15.Compliance with Applicable Law

This Policy is an additional, contractual standard of conduct. It does not limit, replace, or override any of your independent obligations under applicable law. Without limiting other applicable law, your conduct under the Services must comply with the following where it applies to you:

• GDPR (Regulation (EU) 2016/679) and analogous data-protection law in the EEA, the United Kingdom, and other jurisdictions.
• EU AI Act (Regulation (EU) 2024/1689), including the Article 50 transparency and disclosure obligations for AI-generated content.
• California Consumer Privacy Act (CCPA), as amended, and analogous US state-level privacy law.
• Biometric Information Privacy Act (BIPA, 740 ILCS 14/) and analogous state-level biometric law in Texas, Washington, and other jurisdictions.
• Children's Online Privacy Protection Act (COPPA, 15 U.S.C. §§ 6501-6506) where any User is under 13.
• Digital Millennium Copyright Act (DMCA, 17 U.S.C. § 512) and analogous law for copyright-takedown notices, with the Company's designated agent listed on theailab.org.
• Anti-money-laundering, sanctions, and export-control law, including OFAC sanctions and the Export Administration Regulations.
• Election law in jurisdictions where election-related conduct is regulated, including paid-political-content disclosure rules.

16.Modifications to This Policy

The Company may update this Policy from time to time. Material changes will be communicated by email to the registered address associated with each affected TIP-ID, VP, and licensee account, and by prominent notice on theailab.org for at least 30 days before the effective date.
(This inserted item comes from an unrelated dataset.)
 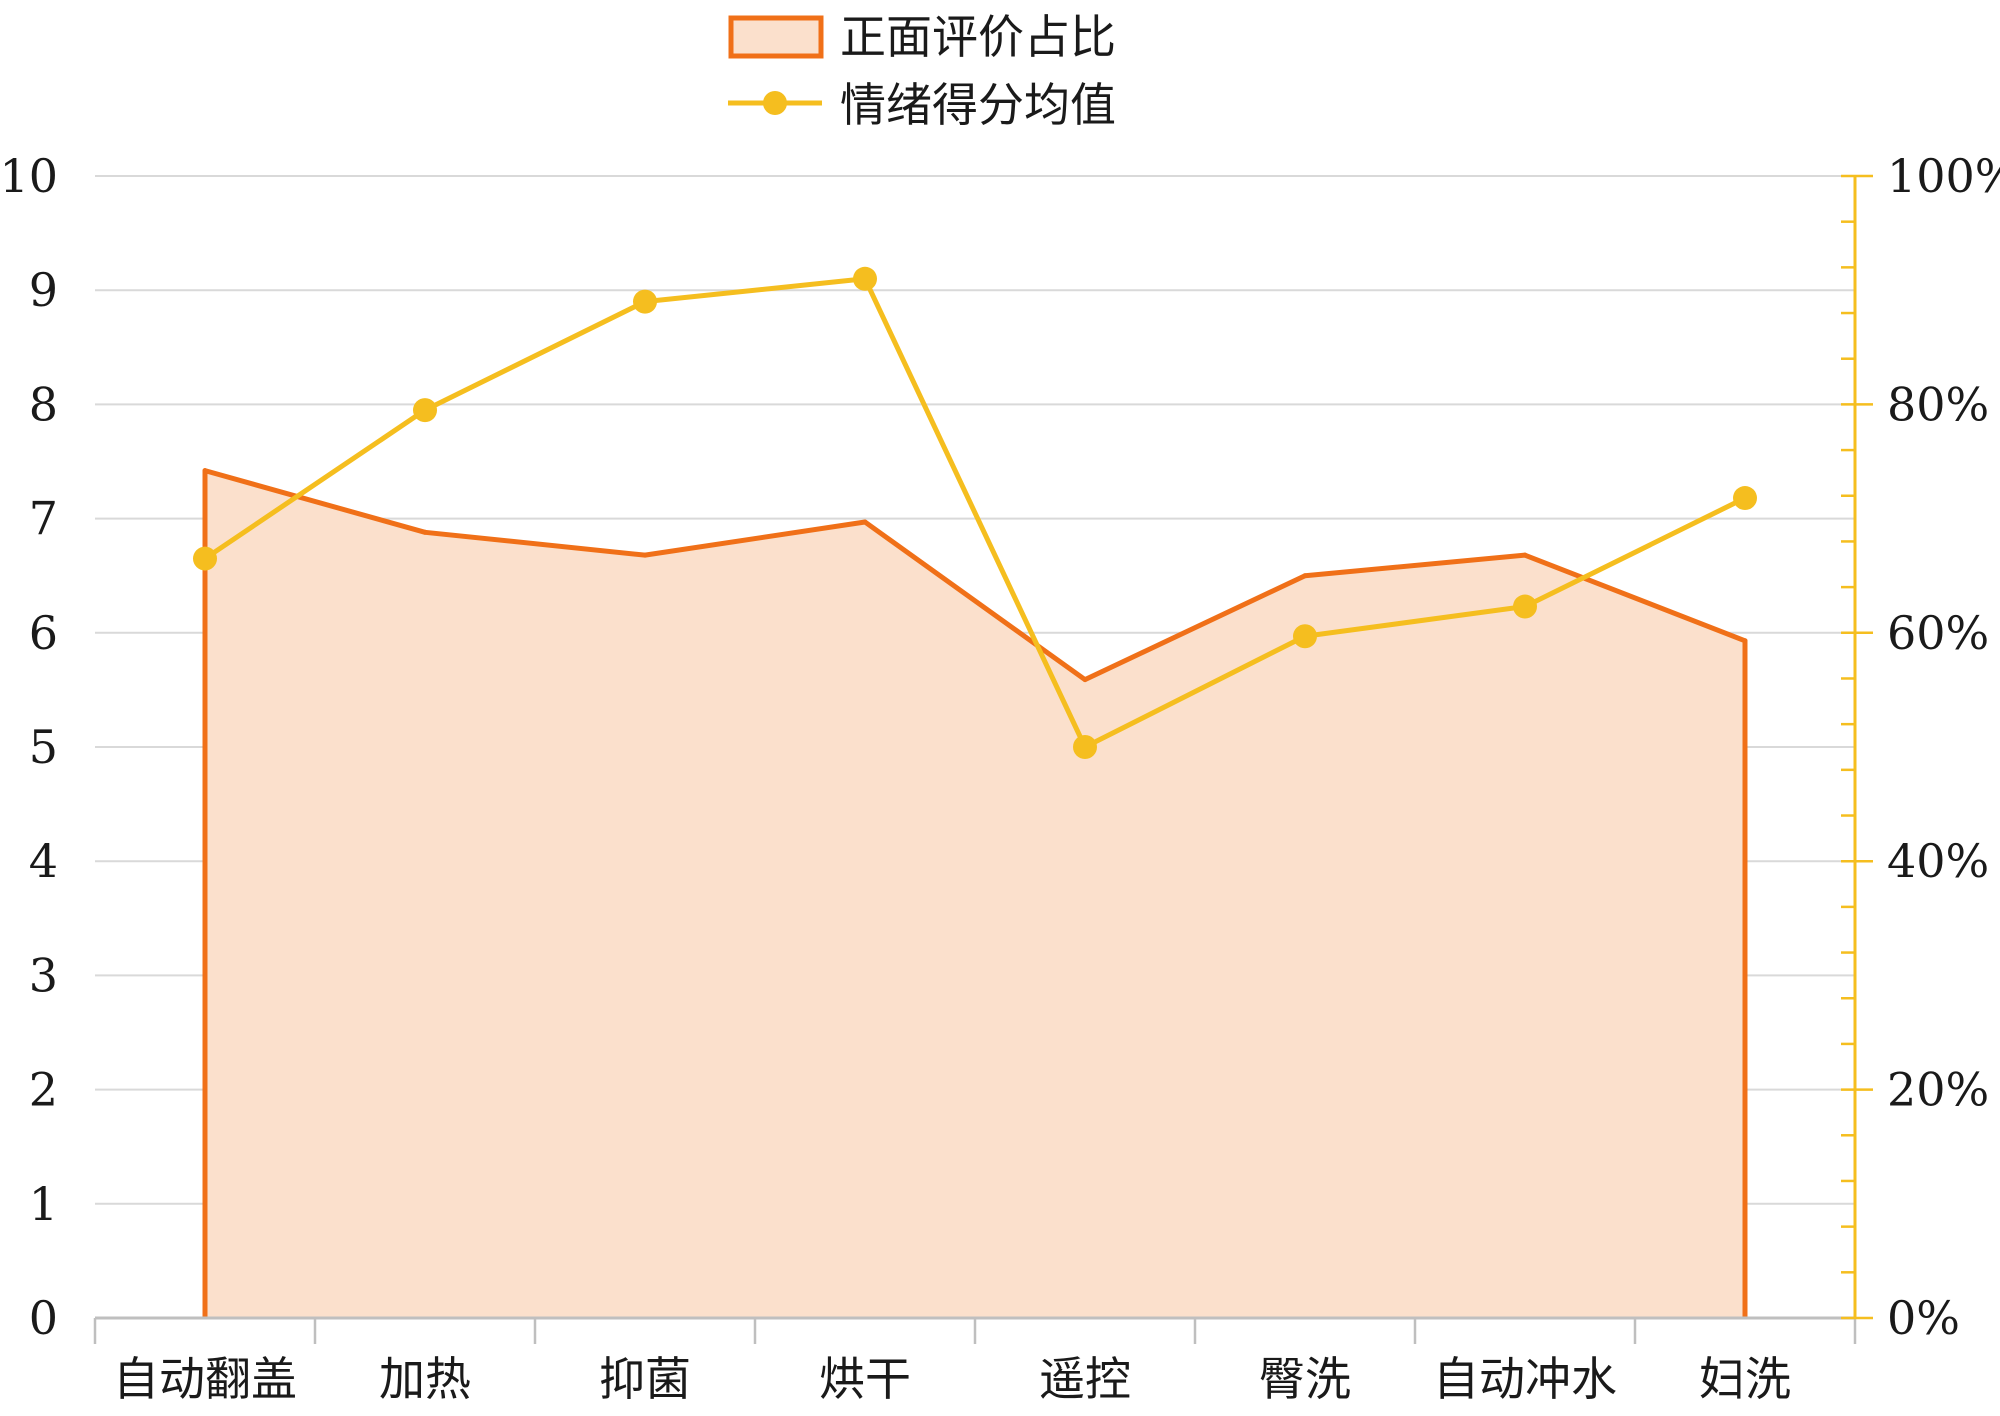 What do you see at coordinates (44, 519) in the screenshot?
I see `y-left-tick-label: 7` at bounding box center [44, 519].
Prior versions are archived at theailab.org/tip-acceptable-use/archive. Continued use of the Services after the effective date constitutes acknowledgment of the updated Policy. Where applicable law requires affirmative consent for a change, the Company will obtain that consent before applying the change to you.
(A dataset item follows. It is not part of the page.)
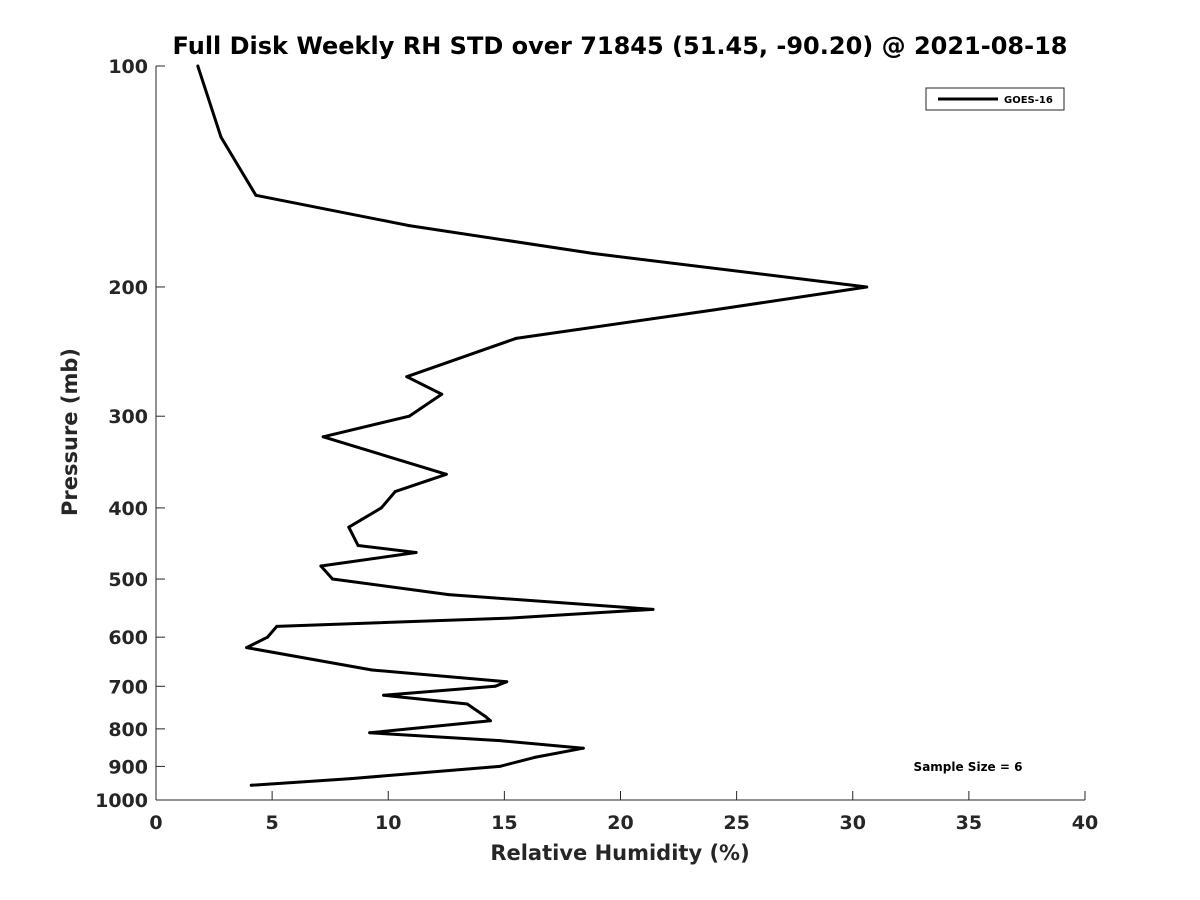  I want to click on x-tick-label: 40, so click(1085, 823).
17.Governing Law and Arbitration

This Policy is governed by the laws of the State of Delaware, United States of America, except where mandatory provisions of applicable law in your jurisdiction provide greater protections.

For any dispute under this Policy that cannot be resolved through the appeal process in Section 13, the parties agree to binding arbitration administered by JAMS in Wilmington, Delaware, consistent with the governing terms of TIPCL-1.0 and the Terms of Service. Arbitration is the exclusive forum for monetary or contract disputes under this Policy. Arbitration does not limit your right to make a complaint to a supervisory authority under GDPR or to commence a regulatory proceeding under analogous law where that right is given by statute.